Xander
Xander

Reputation: 15

VBA Compare 2 arrays and return missing rows INCLUDING DUPLICATES

Every morning I have to compare manually row by row the information in my database with the one sent by the broker. Normally they should have exactly the same information. The information is about executed trades.

1- I need to compare row by row looking at the values "Stock", "Qty", "Price" and "Date". If any row is not matched from each other (i.e. a value is erroneously different in one of the table or the entire row is missing), I need the unmatched rows to be printed in a third "OUTPUT" table.

My TABLE, BROKER'S TABLE & OUTPUT

enter image description here

2- The thing here is that there are duplicates like for "microsoft" or "nvidia" that are independent trades (different IDs). Duplicates must be kept in the comparison because they are different trades.

How could I manage the duplicates problems? Using Collections in Dictionary could help me? I would compare Table A to Table B and then Table B to Table A. Or the presence of duplicates (actually independent trades) makes it impossible to perform ?

My file has more than 500 rows.

Upvotes: 0

Views: 1471

Answers (2)

basodre
basodre

Reputation: 5770

I'll add an entirely in-memory way to achieve the output.

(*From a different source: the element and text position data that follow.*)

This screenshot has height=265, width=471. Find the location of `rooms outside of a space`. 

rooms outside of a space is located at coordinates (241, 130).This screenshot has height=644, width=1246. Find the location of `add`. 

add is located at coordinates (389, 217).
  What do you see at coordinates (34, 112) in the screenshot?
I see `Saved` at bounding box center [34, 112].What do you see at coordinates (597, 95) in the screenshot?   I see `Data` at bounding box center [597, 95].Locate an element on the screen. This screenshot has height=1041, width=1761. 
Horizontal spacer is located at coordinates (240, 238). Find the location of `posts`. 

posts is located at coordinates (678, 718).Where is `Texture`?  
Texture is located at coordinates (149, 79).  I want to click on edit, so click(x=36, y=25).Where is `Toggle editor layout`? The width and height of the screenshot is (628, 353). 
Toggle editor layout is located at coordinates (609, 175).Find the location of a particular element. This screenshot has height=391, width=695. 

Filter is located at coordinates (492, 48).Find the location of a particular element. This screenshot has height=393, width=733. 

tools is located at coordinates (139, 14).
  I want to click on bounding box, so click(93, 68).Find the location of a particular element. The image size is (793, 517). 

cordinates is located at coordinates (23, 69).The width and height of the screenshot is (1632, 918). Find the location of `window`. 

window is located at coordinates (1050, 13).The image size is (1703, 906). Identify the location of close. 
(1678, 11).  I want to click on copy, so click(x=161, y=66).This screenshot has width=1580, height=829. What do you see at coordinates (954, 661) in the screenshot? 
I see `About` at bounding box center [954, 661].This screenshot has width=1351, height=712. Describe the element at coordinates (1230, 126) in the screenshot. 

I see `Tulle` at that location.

The one thing worth considering is that we have no way of differentiating one ID from the next if they have matching stock, price, qty, and dates. So, the way I'm handling duplicates is in the order that they appear in the spreadsheet. So if there are two matching entries in your table, and only 1 in the broker table, I assume that the first entry in your table matches the first entry in the broker table, and therefore your second entry will be output.

Try working through the code. I took a few shortcuts for the sake of timing, but I also encapsulated each of the functions so that you can modify as needed. You'll just have to build out the DeserializeKey function to convert a key back to cells in the output sheet (shouldn't be too hard). See the below code, and let me know if it meets expectations.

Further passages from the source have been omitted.